--- Provided records Enclosed Below ---

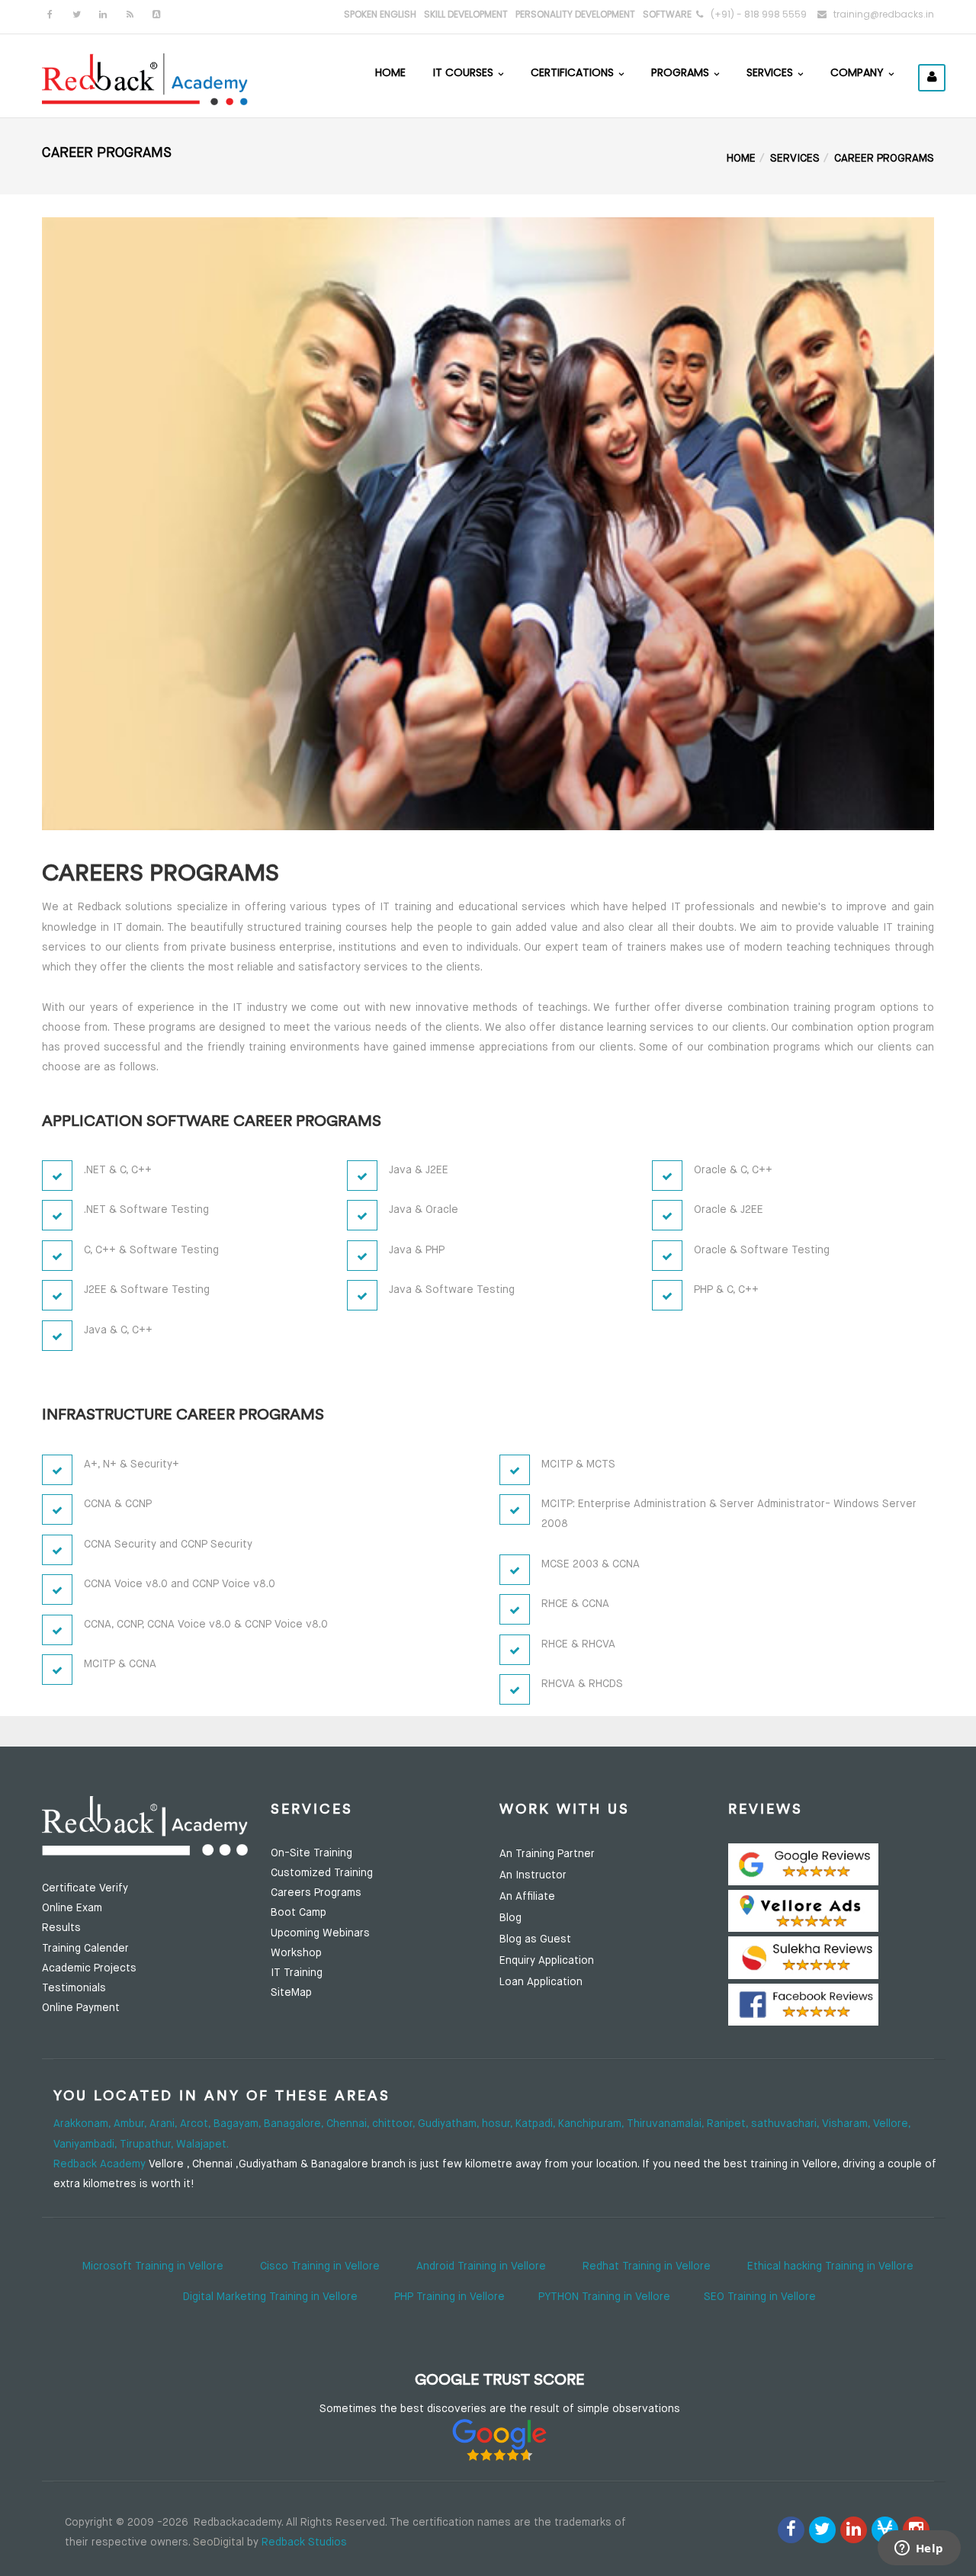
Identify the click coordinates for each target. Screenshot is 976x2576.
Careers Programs (316, 1893)
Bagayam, (239, 2124)
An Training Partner (547, 1854)
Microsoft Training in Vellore (152, 2266)
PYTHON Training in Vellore (604, 2297)
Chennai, (349, 2124)
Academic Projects (89, 1968)
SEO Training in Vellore (760, 2297)
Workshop (296, 1953)
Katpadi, (536, 2124)
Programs (681, 72)
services (795, 158)
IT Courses (464, 72)
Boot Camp (298, 1912)
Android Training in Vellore (481, 2266)
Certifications (574, 72)
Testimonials (74, 1988)
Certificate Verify (85, 1888)
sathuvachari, (786, 2124)
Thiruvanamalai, (667, 2124)
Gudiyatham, (450, 2124)
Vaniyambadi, (86, 2144)
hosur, (498, 2124)
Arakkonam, (83, 2124)
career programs (884, 158)
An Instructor (533, 1875)
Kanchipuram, (592, 2124)
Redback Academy (99, 2164)
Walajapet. (202, 2144)
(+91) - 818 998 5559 (759, 14)
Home (390, 72)
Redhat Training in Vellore (647, 2266)
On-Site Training (311, 1853)
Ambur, (131, 2124)
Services (771, 72)
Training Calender (85, 1948)
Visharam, (847, 2124)
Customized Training (322, 1873)
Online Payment (81, 2008)
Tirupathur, (148, 2144)
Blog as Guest (535, 1939)
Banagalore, (295, 2124)
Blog (510, 1918)
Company (858, 72)
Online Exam (72, 1908)
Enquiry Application (546, 1960)
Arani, (164, 2124)
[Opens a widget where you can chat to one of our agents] (919, 2549)
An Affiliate (527, 1896)
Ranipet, (729, 2124)
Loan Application (541, 1982)
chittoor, (395, 2124)
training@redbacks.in (883, 14)
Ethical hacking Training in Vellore (830, 2266)
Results (61, 1928)
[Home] (145, 78)
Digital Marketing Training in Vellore (270, 2297)
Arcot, (197, 2124)
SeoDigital (218, 2542)
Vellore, (891, 2124)
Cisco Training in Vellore (320, 2266)
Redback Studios (304, 2542)
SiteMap (291, 1992)
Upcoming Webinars (320, 1933)
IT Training (297, 1973)
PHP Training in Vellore (449, 2297)
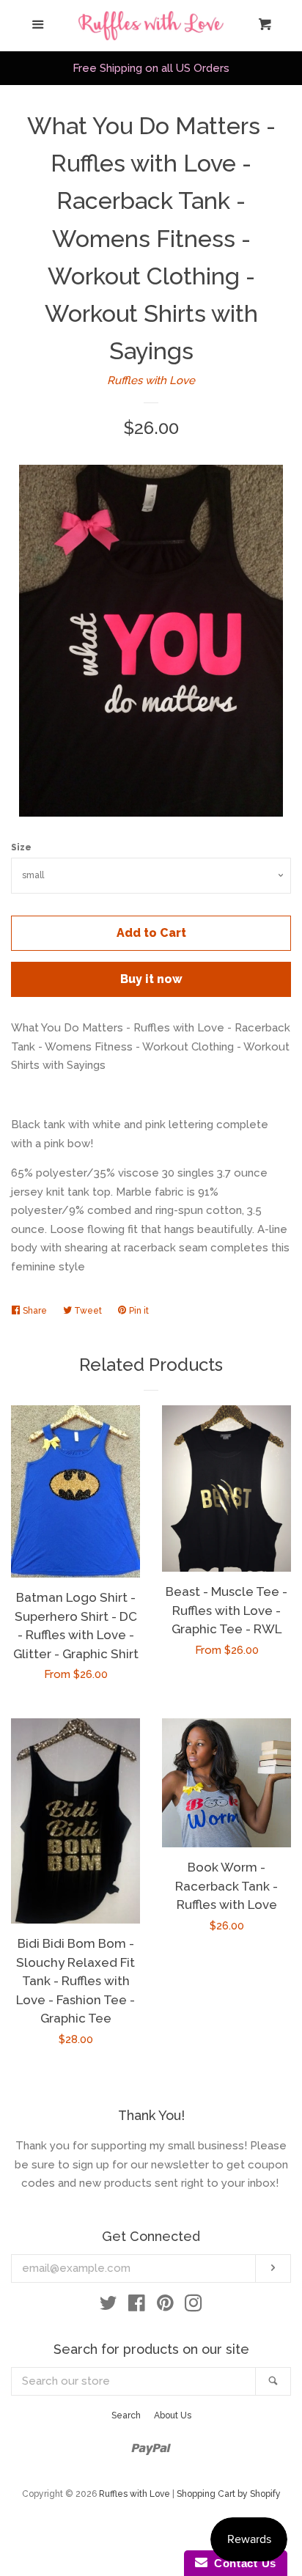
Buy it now (151, 979)
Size (21, 847)
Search (126, 2415)
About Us (172, 2415)
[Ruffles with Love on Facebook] (137, 2306)
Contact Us (241, 2563)
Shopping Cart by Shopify (229, 2494)
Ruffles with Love (151, 380)
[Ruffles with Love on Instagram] (193, 2306)
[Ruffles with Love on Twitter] (108, 2306)
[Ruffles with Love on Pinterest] (165, 2306)
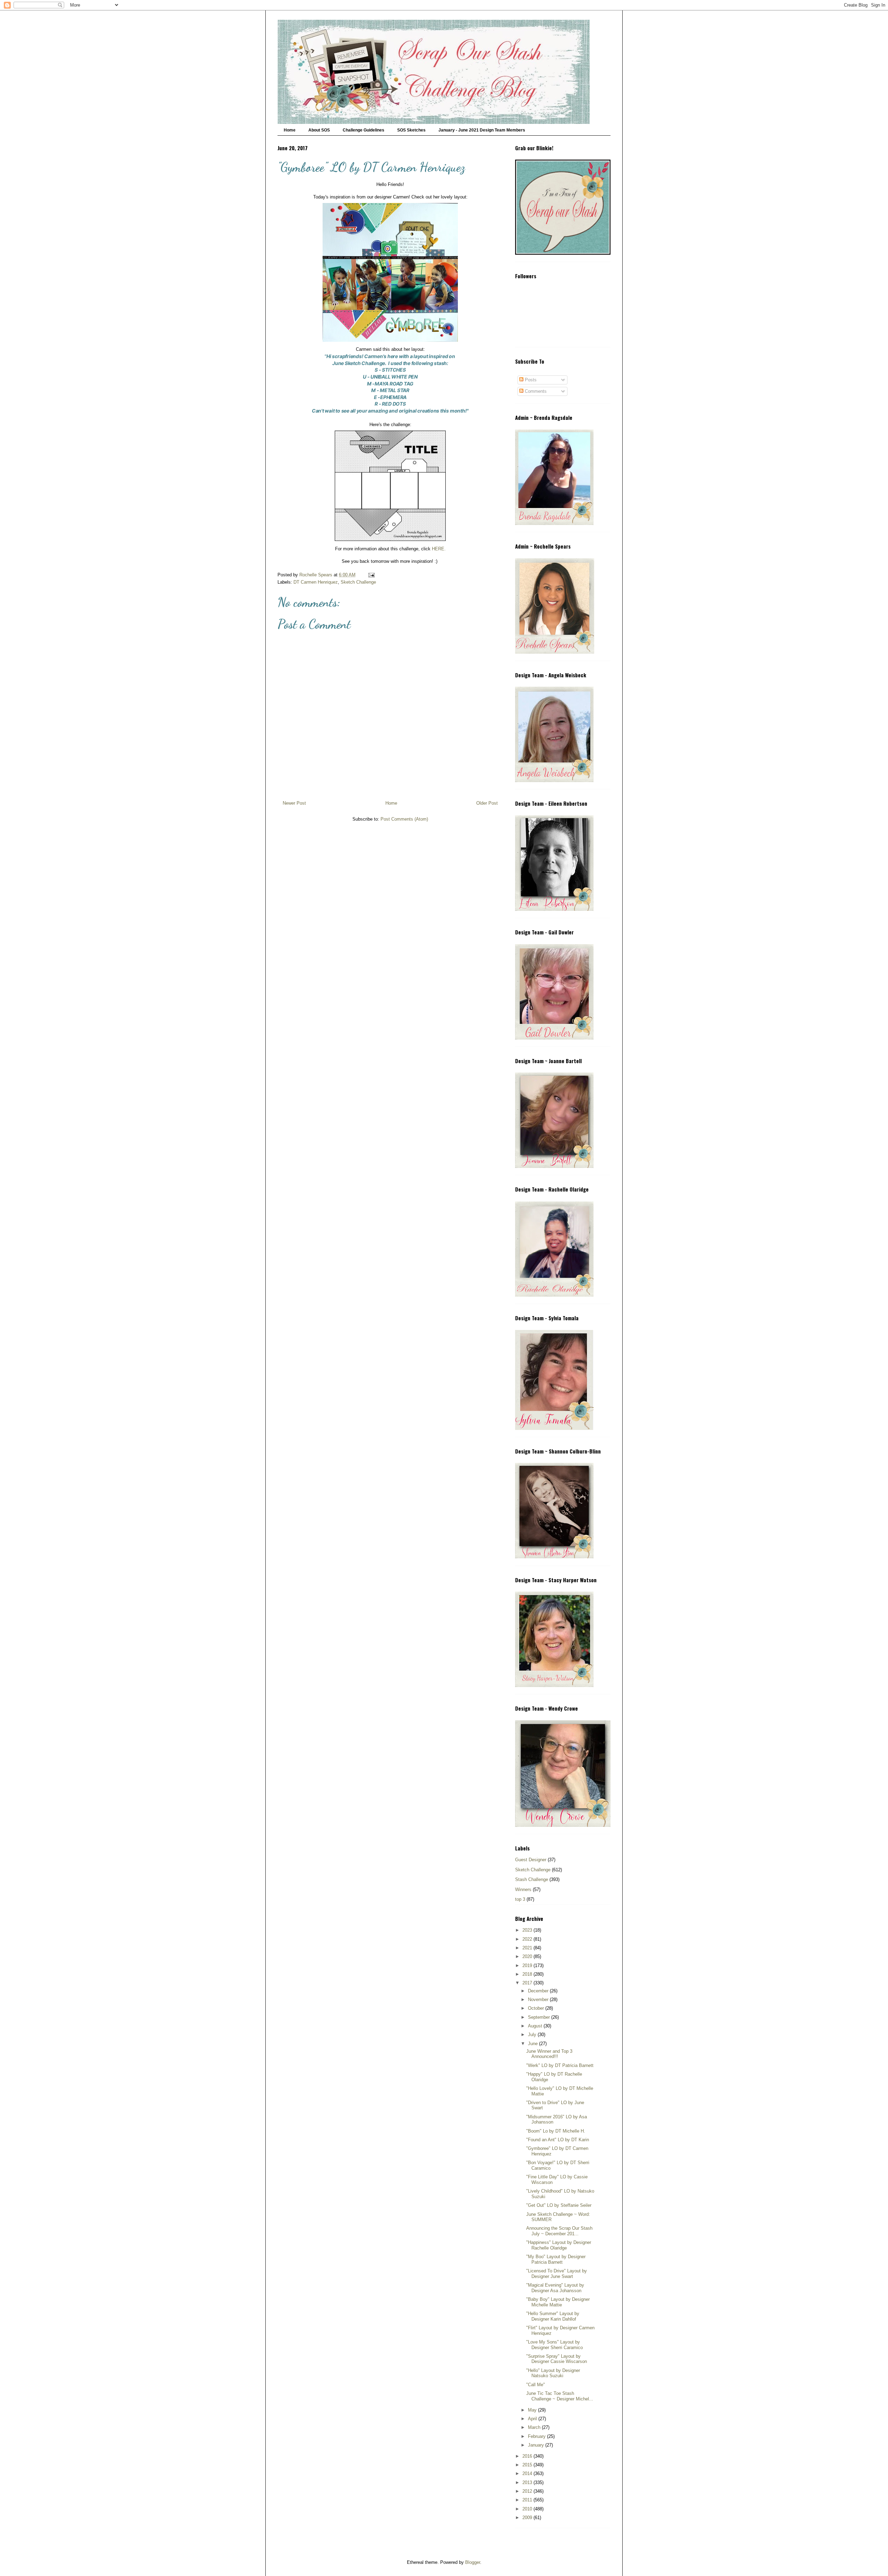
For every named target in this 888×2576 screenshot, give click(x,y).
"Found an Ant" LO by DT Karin (557, 2139)
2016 (527, 2456)
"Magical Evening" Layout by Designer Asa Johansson (555, 2287)
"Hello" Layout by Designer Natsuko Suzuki (553, 2373)
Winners (523, 1889)
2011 (527, 2499)
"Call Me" (535, 2384)
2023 (527, 1930)
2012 (527, 2491)
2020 (527, 1956)
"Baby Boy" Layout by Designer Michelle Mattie (558, 2302)
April (533, 2418)
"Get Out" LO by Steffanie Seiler (558, 2205)
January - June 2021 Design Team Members (481, 130)
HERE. (439, 548)
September (539, 2017)
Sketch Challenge (358, 582)
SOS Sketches (411, 130)
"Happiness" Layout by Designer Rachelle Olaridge (558, 2245)
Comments (535, 391)
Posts (530, 379)
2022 (527, 1939)
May (533, 2410)
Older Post (487, 803)
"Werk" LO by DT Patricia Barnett (560, 2065)
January (536, 2445)
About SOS (319, 130)
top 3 (520, 1899)
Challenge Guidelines (363, 130)
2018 (527, 1974)
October (536, 2008)
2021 (527, 1947)
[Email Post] (371, 574)
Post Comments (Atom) (404, 819)
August (536, 2025)
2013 (527, 2482)
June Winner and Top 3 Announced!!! (549, 2054)
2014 (527, 2473)
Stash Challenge (531, 1879)
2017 (527, 1982)
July (533, 2034)
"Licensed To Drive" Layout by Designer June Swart (556, 2273)
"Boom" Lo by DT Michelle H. (555, 2131)
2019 (527, 1965)
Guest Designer (530, 1859)
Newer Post (294, 803)
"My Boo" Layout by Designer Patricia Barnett (556, 2259)
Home (290, 130)
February (537, 2436)
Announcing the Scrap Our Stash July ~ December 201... (559, 2231)
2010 (527, 2508)
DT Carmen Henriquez (315, 582)
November (539, 1999)
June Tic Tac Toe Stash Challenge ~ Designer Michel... (559, 2396)
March (535, 2427)
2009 (527, 2517)
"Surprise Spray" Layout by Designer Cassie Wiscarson (556, 2359)
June (533, 2043)
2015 (527, 2464)
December (539, 1990)
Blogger (472, 2562)
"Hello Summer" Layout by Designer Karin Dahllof (552, 2316)
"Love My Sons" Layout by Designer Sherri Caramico (554, 2344)
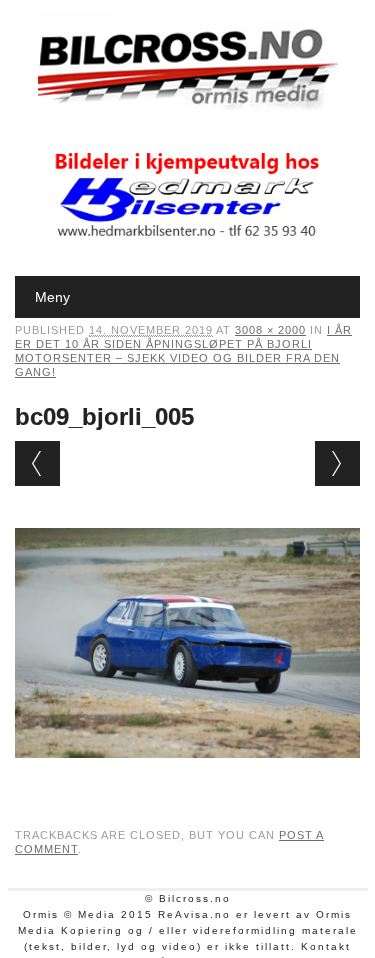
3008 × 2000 (270, 330)
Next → (337, 463)
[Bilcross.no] (188, 105)
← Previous (37, 463)
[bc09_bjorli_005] (187, 777)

--- End of Enclosed Provided records ---

▸ Exercise prompt: Output the lines of the records above exactly as they appear, from the line containing "Comments (535, 391)" through the line containing "Swart (556, 2273)".

▸ Solution to the problem:
Comments (535, 391)
Posts (530, 379)
2022 (527, 1939)
May (533, 2410)
Older Post (487, 803)
"Werk" LO by DT Patricia Barnett (560, 2065)
January (536, 2445)
About SOS (319, 130)
top 3 (520, 1899)
Challenge Guidelines (363, 130)
2018 (527, 1974)
October (536, 2008)
2021 (527, 1947)
[Email Post] (371, 574)
Post Comments (Atom) (404, 819)
August (536, 2025)
2013 (527, 2482)
June Winner and Top 3 Announced!!! (549, 2054)
2014 (527, 2473)
Stash Challenge (531, 1879)
2017 (527, 1982)
July (533, 2034)
"Licensed To Drive" Layout by Designer June Swart (556, 2273)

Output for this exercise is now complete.